- **REQUIRED WORK**
a: Answer these questions using the passage on Witchfinder General, one answer per line:
(i) Which actor plays the officer in Cromwell’s army?
(ii) How many movies does Price say he has made?
(iii) Who captures the skies of Suffolk, and with what camera?
b: Reproduce the passage on Witchfinder General word for word, starting at "When Hopkins and" and ending at "have you made?".

- **SOURCE**
◆ ◆ ◆

When Hopkins and Stearne turn their attentions on a young woman and her uncle, a village priest, they invoke the wrath of her fiancé, an officer in Cromwell’s army. The officer is played by Ian Ogilvy, naturally, and his pursuit of the Witchfinder General is relentless and his revenge bloody.

WitchfinderPoster

Michael Reeves coaxes an outstanding performance from Price, though their relationship was not without friction.

   PRICE (V.O.)

I have made eighty-four movies, young man. How many have you made?

   REEVES (V.O.)

Two very good ones.

   NARRATOR (V.O.)

But the star of Witchfinder General is the landscape of Suffolk. Its woods, its rolling meadows, its country lanes, its villages. But, above all else, the skyscapes of Suffolk, which Reeves presents as almost Turneresque in their glowering beauty. These skies are captured with painterly craftsmanship by John Coquillon using his trusty Arriflex camera.

◆ ◆ ◆

- **DATASET CONTENT**
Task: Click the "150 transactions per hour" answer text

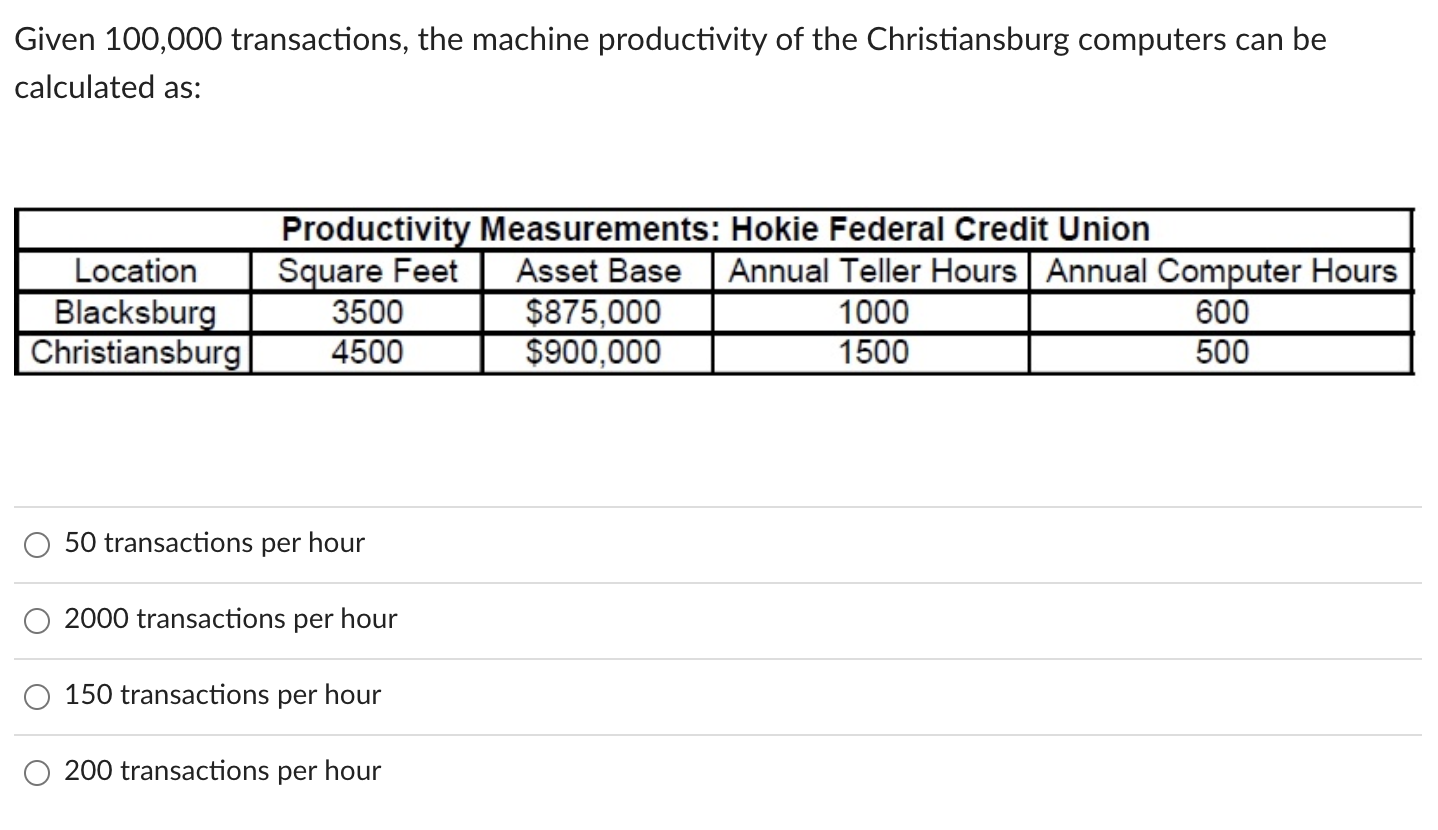Action: (222, 695)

◆ ◆ ◆

- **RESULTS IN ORDER**
a:
(i) Ian Ogilvy
(ii) Eighty-four
(iii) John Coquillon, with his Arriflex camera

b:
When Hopkins and Stearne turn their attentions on a young woman and her uncle, a village priest, they invoke the wrath of her fiancé, an officer in Cromwell’s army. The officer is played by Ian Ogilvy, naturally, and his pursuit of the Witchfinder General is relentless and his revenge bloody.

WitchfinderPoster

Michael Reeves coaxes an outstanding performance from Price, though their relationship was not without friction.

   PRICE (V.O.)

I have made eighty-four movies, young man. How many have you made?